● Text:
= = = =

6 Questions To Consider When Providing Advocacy Services via Technology
Programs are increasingly considering the use of technology to provide services to survivors. These services include offering group support via teleconferences or online forums; individual advocacy over email; counseling through video chat; or support and advocacy through texting (either through a native texting app, a computer, or a messaging application/feature). Using technology to communicate can be more convenient for both advocate and survivor than a face‐to‐face meeting.
However, when using technology, both the advocate and survivor need to consider safety, privacy, and security. Social media and other technologies are not always private or secure. Others, including the abuser, could have or obtain access to these conversations in a variety of ways and could compromise safety and privacy.
Will It Solve Your Problem?

= = = =

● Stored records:
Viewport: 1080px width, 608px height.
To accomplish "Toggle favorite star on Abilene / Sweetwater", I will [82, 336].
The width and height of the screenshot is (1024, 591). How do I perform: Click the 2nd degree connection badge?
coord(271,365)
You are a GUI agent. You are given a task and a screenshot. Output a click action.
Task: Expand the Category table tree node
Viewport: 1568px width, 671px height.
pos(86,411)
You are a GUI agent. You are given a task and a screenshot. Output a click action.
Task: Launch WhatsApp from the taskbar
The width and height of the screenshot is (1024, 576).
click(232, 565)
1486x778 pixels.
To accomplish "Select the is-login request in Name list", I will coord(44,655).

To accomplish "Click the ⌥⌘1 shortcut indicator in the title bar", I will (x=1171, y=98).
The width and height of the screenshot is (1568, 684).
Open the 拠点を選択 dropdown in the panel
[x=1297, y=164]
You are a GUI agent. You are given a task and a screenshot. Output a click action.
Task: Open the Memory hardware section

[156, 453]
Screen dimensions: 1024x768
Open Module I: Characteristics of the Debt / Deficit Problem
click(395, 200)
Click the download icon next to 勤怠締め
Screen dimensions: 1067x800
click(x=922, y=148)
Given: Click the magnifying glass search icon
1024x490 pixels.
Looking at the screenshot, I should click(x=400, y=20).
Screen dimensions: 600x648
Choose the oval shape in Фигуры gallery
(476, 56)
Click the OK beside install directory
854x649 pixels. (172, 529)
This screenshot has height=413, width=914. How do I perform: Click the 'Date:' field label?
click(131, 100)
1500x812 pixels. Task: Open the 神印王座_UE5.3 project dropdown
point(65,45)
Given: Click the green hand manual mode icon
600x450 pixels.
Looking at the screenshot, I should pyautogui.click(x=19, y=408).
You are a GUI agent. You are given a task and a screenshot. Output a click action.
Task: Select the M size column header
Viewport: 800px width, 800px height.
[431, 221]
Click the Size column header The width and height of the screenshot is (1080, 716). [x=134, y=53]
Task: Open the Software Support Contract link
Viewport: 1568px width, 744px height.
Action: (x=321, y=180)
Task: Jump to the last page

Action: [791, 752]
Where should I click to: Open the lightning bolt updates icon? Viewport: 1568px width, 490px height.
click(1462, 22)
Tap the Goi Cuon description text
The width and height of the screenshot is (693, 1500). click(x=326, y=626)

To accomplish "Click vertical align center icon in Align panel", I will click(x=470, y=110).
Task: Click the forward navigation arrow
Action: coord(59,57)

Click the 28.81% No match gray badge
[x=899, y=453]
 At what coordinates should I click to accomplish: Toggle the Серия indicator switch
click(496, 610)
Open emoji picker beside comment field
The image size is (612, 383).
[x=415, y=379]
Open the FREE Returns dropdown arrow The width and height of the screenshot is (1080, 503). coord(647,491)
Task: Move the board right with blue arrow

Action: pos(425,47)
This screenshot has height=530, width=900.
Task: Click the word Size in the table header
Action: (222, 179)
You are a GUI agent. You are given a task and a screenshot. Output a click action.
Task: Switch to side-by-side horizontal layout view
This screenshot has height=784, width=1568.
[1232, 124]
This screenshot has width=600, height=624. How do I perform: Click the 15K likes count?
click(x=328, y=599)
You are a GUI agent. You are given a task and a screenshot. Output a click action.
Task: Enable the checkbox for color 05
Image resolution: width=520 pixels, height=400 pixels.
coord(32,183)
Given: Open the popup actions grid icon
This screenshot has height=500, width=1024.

= = = =

● Task brief:
Answer these questions from the advocacy text:
1. Through what technology does the advocacy text say counseling can be offered?
2. What three things must both advocate and survivor consider when using technology?
3. Which person does the advocacy text name specifically as someone who could gain access to these conversations?
The records stand apart from the advocacy text and are unrelated to it.

● Answer to this problem:
1. Video chat.
2. Safety, privacy, and security.
3. The abuser.